Nepal allowed surrogacy for foreign nationals, but not for Nepalese.  This meant that neither the intended parents nor the surrogate mothers could be Nepali. Ironically there were quite a few Nepali surrogates carrying babies in India!  Nepal had no specific law or regulation. But, neither was it equipped for fertility tourism like India was. This was when our porous borders helped. Indian surrogates could be brought to Nepal, most probably after the embryo implantation was done. Since the whole business is shrouded in secrecy, the nitty-gritty of the transaction is known only to the Indian fertility clinics who probably masterminded the shift. The crucial exit document for the infant, which was no longer available in India, was now issued by Nepal. The child got the nationality of the commissioning parents. Simple!

Flash forward. April 2015. Nepal has been devastated by an earthquake. The media is full of pictures of rubble, of survivors sleeping on roads, of doctors bending over patients in makeshift clinics. And, in the midst of all this, emerge some startling pictures.

The international media zeroes in on the story of the week. Pictures of Air Force officers’ carrying pink-faced newborns aboard a rescue mission flight to Israel make front-page headlines and are flashed across TV screens. The babies being evacuated, we learn, belong to gay Israeli couples who had commissioned their birth through surrogates in Nepal. There are indignant murmurs, as we learn that the surrogates are left behind in their weak condition to fend for themselves amid the devastation. And then worse… that there are more pregnant surrogates left in Nepal carrying Israeli babies and no one knows what their future will be. Israel can legally evacuate and repatriate only its own citizens. Therefore the babies can be evacuated, but the mothers who bore them cannot.  And no one quite knew what would be the fate of the tiny Israeli “citizens’ still stuck inside their surrogate mothers’ wombs.

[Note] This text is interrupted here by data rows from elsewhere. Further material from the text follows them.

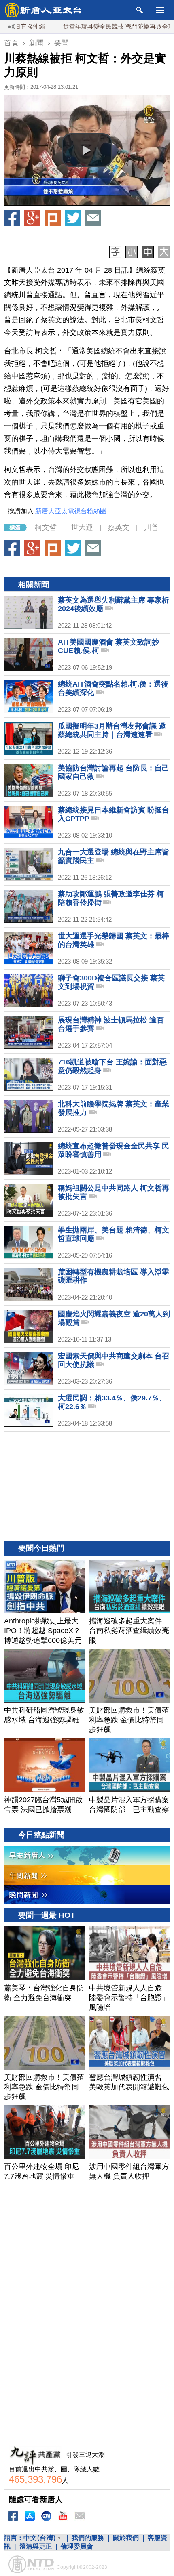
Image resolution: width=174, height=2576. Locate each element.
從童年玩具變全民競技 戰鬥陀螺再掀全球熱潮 (91, 26)
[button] (87, 150)
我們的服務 (88, 2537)
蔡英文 (118, 527)
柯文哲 (46, 527)
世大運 (82, 527)
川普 (151, 527)
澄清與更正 (35, 2546)
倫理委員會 (77, 2546)
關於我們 (126, 2537)
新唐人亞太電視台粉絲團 (70, 511)
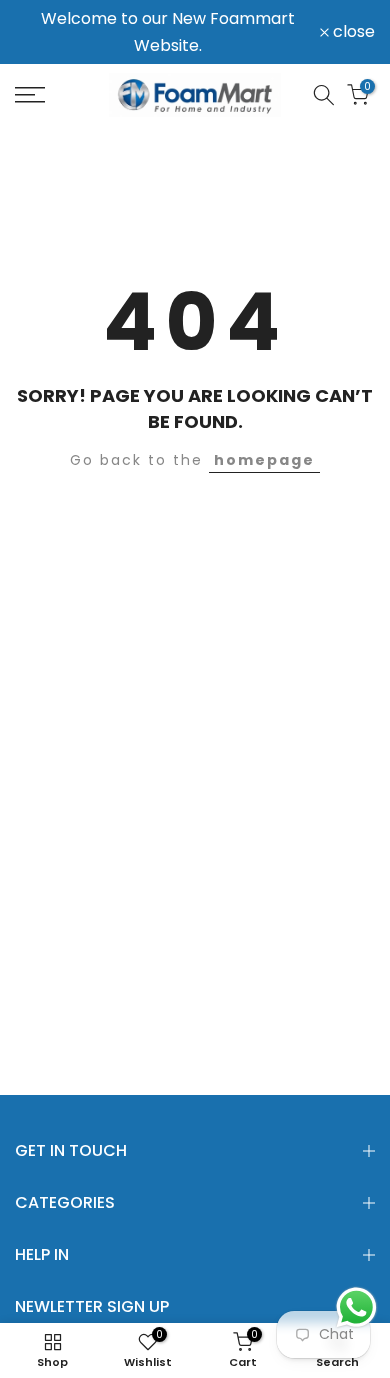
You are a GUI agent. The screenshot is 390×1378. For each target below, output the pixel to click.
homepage (264, 460)
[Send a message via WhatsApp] (356, 1307)
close (352, 32)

Israel recognises gay civil unions as well as surrogacy. But an Israeli surrogate can only be contracted by an Israeli heterosexual couple. However, babies born to gay couples through surrogacy outside the country are given Israeli citizenship. Many, even in Israel, have protested against this law and want it changed.

Perhaps Israel will address the issue and change the law.  But, even if that happens, it will be too late for the heavily pregnant women who are stuck in devastated Nepal with Israeli babies in their wombs. All the surrogate mothers are probably Indian.

What is striking about this whole issue is the layers of hypocrisy involved. Israel allows gay unions and children born to them through surrogates… but not on its own soil. India derecognises gay partnerships and bans surrogacy for such couples but turns a blind eye to surrogates who cross the border and deliver babies in another country, which is willing to give exit permits. Nepal doesn’t allow its women to become surrogates in their own land but looks the other way when they cross over to India to do so.

Sadly, the women who rent out their wombs in such situations are poor and ignorant and often have no idea of what they are getting themselves into. They are totally dependent upon the fertility clinics and the agents who often abandon them once the job is done.  

This latest episode once more highlights the need of the hour. Fertility clinics and surrogacy arrangements are here to stay. The fertility business is booming and will continue to do so.  We need to recognise this reality and introduce proper legislation before disaster strikes.